I admit a moment of morbid admiration for the Prophet’s vision. Surely there would be those who did not belong, but how to remove them without a host of security prowling the behemoth bulk of the Argos constantly? The only way to make sure was to treat them like vermin in a house. I gulped as much fresh air as my lungs would hold and ran.
I did not know where to run and so I ran without aim, turning when the whim struck me, barreling through the coughing, choking men, women, and children who had been refused the Argos’ salvation. Slowly, grudgingly, I allowed gasps of air to escape my lips until my lungs were empty and burned with the urge to suck in the invisible venom. I ran as far as I could, but the corridors were endless, miles and miles of identical, sealed doorways. Though I had no reason to believe so, I instinctively thought that the poison must be heavier than air, and would fill the bottom of the corridor before the top. I scrambled atop the hinges of one of the chambers and pressed my lips to the steel ceiling, breathing in deeply several times. I felt no worse for the breaths, so I filled my lungs once more, jumped down, and forced myself to run.

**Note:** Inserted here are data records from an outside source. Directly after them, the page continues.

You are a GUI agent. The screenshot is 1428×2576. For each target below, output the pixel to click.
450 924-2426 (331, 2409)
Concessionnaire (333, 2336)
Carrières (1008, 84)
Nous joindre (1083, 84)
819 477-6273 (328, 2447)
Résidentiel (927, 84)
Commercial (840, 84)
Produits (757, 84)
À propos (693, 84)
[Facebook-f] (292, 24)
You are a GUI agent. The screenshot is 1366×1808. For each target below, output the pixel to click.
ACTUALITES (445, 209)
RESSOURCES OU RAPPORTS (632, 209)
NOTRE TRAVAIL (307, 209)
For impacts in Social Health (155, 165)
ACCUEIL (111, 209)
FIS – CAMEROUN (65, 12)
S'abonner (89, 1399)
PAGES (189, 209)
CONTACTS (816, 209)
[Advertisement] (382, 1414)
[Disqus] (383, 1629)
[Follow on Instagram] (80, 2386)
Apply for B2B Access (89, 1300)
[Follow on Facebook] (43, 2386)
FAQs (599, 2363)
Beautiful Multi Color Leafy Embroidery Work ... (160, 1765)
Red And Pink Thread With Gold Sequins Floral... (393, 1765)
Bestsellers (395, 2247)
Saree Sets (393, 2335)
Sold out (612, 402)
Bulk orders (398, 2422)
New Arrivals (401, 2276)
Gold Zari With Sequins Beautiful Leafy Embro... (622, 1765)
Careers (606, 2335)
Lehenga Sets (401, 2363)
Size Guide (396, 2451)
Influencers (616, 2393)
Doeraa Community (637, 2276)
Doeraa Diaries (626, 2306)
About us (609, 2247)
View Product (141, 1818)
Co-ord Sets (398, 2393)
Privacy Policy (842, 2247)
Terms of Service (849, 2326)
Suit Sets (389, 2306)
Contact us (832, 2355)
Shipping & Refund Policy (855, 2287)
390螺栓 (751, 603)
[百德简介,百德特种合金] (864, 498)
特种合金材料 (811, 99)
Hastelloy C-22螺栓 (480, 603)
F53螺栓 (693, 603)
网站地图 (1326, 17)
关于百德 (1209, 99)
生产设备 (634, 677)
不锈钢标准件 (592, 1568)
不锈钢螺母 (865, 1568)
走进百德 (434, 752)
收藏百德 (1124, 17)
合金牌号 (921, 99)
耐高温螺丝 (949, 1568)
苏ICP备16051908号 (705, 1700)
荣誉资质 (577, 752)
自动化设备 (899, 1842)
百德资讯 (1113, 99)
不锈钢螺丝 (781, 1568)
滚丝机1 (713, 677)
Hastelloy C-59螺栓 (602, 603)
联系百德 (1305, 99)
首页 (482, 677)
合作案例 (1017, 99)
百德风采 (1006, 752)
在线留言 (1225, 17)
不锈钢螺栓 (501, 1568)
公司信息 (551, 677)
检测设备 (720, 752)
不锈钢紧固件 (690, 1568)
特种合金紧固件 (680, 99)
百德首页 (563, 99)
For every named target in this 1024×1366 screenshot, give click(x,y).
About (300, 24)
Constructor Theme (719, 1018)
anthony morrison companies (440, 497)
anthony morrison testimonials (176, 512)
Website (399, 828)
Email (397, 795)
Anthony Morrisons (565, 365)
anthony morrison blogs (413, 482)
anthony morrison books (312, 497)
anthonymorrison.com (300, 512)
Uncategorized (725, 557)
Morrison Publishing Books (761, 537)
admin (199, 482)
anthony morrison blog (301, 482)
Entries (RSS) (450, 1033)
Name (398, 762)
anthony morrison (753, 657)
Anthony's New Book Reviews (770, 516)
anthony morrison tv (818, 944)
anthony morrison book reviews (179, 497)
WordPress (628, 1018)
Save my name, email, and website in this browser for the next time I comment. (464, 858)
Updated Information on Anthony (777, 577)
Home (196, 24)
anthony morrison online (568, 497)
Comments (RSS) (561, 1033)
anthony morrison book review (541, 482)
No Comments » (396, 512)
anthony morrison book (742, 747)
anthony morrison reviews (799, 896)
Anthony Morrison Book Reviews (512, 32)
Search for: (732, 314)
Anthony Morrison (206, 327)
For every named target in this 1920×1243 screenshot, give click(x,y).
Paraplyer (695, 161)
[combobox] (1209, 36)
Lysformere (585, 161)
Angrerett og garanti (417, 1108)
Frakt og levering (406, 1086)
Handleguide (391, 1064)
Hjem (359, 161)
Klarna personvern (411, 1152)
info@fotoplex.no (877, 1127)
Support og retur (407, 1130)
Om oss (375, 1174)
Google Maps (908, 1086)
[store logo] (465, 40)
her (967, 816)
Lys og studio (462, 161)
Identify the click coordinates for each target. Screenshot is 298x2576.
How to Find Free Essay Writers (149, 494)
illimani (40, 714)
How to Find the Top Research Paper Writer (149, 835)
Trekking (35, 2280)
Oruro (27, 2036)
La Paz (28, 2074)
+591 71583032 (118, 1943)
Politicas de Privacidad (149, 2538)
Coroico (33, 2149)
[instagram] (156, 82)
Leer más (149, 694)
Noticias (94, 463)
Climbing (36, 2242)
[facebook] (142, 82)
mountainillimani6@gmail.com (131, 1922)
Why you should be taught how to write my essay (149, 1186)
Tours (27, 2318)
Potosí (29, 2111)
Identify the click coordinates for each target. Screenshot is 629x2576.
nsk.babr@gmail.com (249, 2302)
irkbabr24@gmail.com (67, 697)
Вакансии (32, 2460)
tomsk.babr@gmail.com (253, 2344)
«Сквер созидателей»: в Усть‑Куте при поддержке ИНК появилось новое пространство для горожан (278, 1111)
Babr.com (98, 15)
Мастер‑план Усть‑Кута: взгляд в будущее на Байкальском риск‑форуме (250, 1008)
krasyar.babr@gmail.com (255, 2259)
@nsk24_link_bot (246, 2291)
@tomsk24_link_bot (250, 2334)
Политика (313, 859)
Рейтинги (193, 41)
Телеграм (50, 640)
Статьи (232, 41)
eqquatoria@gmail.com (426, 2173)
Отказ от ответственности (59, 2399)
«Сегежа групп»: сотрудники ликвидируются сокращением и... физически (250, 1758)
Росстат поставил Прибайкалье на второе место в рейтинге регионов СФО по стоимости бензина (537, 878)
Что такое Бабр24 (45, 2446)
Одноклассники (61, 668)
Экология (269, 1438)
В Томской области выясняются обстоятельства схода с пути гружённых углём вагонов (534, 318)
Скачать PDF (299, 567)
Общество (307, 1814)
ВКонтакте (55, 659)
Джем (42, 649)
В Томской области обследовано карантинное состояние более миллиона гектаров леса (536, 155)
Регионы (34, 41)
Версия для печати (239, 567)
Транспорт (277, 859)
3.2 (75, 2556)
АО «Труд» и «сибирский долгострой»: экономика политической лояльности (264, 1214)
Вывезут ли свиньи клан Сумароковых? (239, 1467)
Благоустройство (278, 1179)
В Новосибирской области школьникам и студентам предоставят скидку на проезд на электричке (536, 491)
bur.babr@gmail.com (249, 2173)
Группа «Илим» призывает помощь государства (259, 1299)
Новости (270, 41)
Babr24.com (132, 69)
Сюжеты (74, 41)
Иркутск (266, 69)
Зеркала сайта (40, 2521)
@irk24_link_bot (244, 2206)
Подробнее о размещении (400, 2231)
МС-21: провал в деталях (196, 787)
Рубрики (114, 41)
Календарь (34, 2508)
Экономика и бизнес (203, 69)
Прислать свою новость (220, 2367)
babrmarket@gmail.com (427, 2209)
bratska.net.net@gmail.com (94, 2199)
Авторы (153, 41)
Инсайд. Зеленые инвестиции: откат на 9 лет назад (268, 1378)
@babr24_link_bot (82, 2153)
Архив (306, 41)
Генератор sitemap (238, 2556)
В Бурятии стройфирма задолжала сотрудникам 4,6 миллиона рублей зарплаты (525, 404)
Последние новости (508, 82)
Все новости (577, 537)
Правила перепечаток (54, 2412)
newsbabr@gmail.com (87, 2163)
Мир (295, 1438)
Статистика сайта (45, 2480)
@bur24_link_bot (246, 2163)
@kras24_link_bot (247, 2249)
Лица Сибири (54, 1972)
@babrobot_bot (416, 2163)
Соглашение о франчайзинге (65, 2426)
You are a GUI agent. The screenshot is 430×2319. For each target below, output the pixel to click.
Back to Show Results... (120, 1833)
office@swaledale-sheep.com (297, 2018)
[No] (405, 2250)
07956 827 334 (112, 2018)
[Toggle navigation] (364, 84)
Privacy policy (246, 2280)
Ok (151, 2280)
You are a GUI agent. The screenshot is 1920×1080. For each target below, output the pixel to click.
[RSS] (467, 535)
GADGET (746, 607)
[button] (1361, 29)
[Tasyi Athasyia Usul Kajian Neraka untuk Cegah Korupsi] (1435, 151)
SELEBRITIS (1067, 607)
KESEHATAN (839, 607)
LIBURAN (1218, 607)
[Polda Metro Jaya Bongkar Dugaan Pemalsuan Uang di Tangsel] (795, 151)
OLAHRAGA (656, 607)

I did not know what provoked my sight-without-sight, but I refused to be sacrificed for it. Let them condemn the unclean and rain damnation upon their weaker brethren; I would be no man’s fatted calf. I ran without seeing where I went and I threw myself through twist after turn in the darkening halls of my tomb. I saw an escape behind my eyes, but that was not what drove me on, chest burning, heart exploding.
No, what drove me was what I saw my escape would lead me to. The thing I desired even more than another breath of pure air. What every muscle in my body cried out for. The death of the Prophet.